Monitor Collector Health: Use tools like kubectl top to check resource usage for collectors.
Namespace Strategies: Isolate telemetry pipelines by namespaces for better multi-tenancy management.
Use Metrics for Scaling: Use Kubernetes Horizontal Pod Autoscaler (HPA) to adjust collector replicas based on CPU or memory usage.

Conclusion

The OpenTelemetry Operator transforms the complexity of observability into a manageable and efficient process. From auto-instrumentation to scalable collectors, it empowers teams to monitor applications in Kubernetes with ease.

Checkout our other blogs on Openetelemtry:

🤝

Join us on Discord! Connect with fellow developers in our dedicated channel and share your use cases or brainstorm ideas together.

FAQs

What Kubernetes versions are supported?
The OpenTelemetry Operator supports Kubernetes 1.20 and later.

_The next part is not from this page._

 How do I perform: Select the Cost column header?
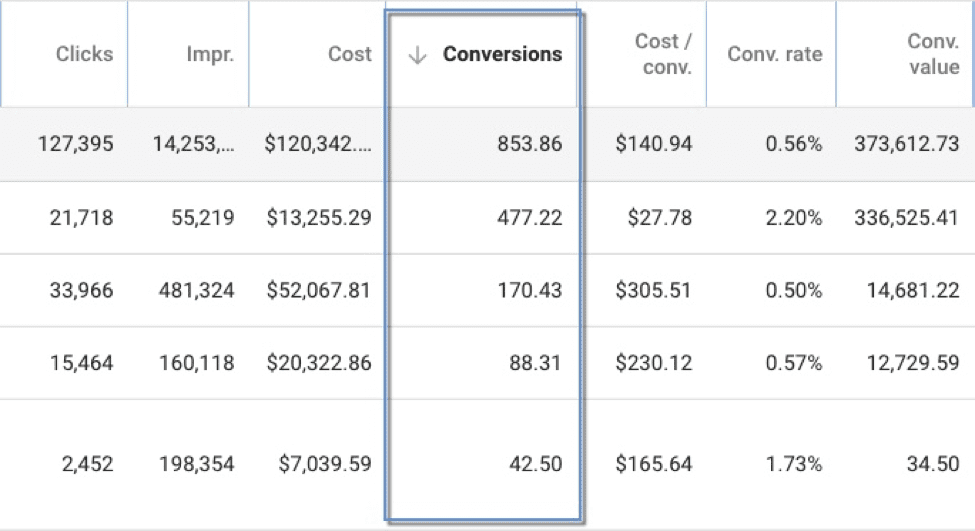click(350, 54)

Can I use OpenTelemetry for custom metrics?
Yes, the OpenTelemetry Collector can export custom metrics, provided your application generates them in supported formats like OTLP or Prometheus.

How do I update the operator?
If you installed via Helm:

helm upgrade opentelemetry-operator opentelemetry/opentelemetry-operator

For manifest-based installations, reapply the latest YAML:

kubectl apply -f https://github.com/open-telemetry/opentelemetry-operator/releases/latest/download/opentelemetry-operator.yaml

Is auto-instrumentation supported for all languages?
Auto-instrumentation support is available for languages like Java, Python, Node.js, and .NET. Check the OpenTelemetry documentation for the latest list of supported languages.

What backends are compatible with the OpenTelemetry Operator?
Popular backends include Last9, Prometheus, Jaeger, ElasticSearch, AWS X-Ray, and Google Cloud Trace. The collector’s modular design makes it compatible with most observability tools.